O endividamento público do Paraguai atingiu US$ 21,947 bilhões no primeiro semestre de 2026, com 83,5% desse valor concentrado em obrigações externas. Segundo dados do Ministério da Economia e Finanças (MEF), a dívida da Administração Central chegou a US$ 19,222 bilhões, representando 30,1% do Produto Interno Bruto (PIB).
Desde 2024, o saldo da dívida pública cresceu 21,4%, impulsionado tanto pelo aumento das obrigações externas quanto internas. Enquanto a dívida externa subiu 16,6% no período, a interna avançou 53,1%, refletindo a estratégia de desdolarização iniciada em 2023. Ainda assim, 73% da dívida da Administração Central permanece denominada em dólares, principalmente por empréstimos com organismos multilaterais e emissões soberanas.
No mercado financeiro, os créditos em dólar também registraram expansão acelerada. No primeiro semestre, a carteira de empréstimos em moeda estrangeira cresceu ao dobro do ritmo dos financiamentos em guaranis, segundo análise de dados do setor. O movimento é liderado por setores exportadores, como agropecuária e comércio exterior, que buscam reduzir o risco cambial ao alinhar a moeda de seus recebíveis com a das dívidas.
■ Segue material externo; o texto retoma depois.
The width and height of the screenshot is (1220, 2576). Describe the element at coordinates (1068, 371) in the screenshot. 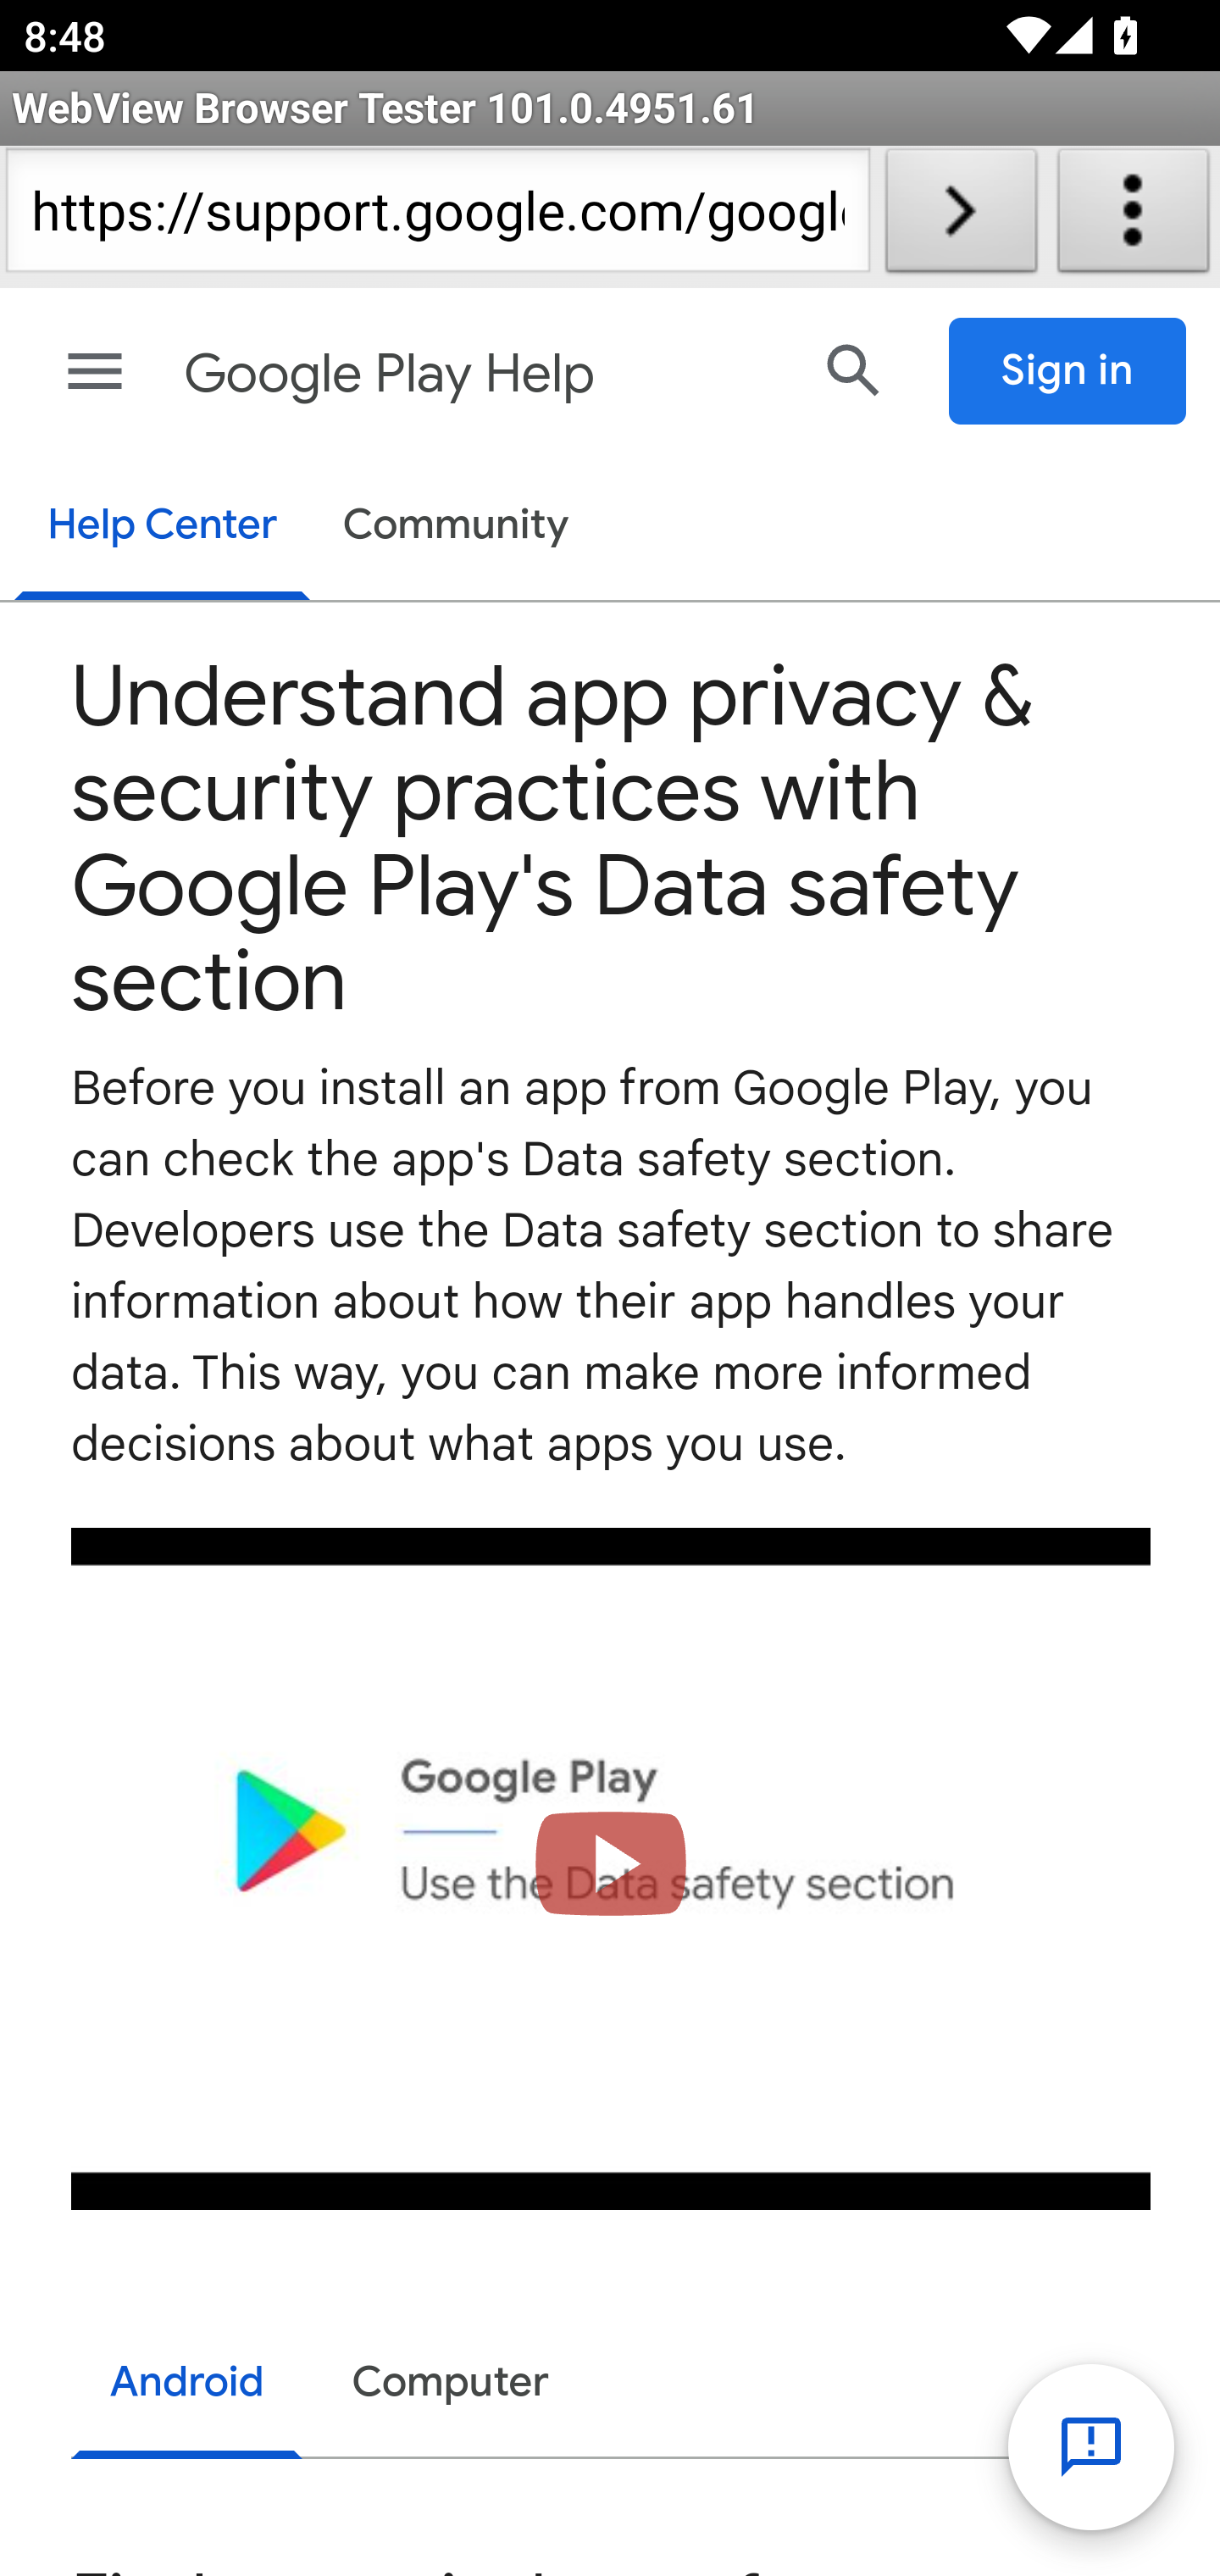

I see `Sign in` at that location.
Em contrapartida, os empréstimos em guaranis seguem impulsionados pelo consumo interno, habitação e serviços, refletindo a demanda de famílias e empresas voltadas ao mercado local. Especialistas alertam, porém, que o endividamento em dólar exige cautela para quem não tem receitas na mesma moeda, devido ao risco de desvalorização do guaranis.
A estabilidade relativa do câmbio no primeiro semestre favoreceu a tomada de crédito em dólar, mas a volatilidade internacional ou mudanças nas condições financeiras globais podem reverter essa tendência. Enquanto isso, o sistema bancário mantém liquidez para financiar tanto o setor exportador quanto o mercado interno, adaptando suas estratégias à moeda de cada segmento.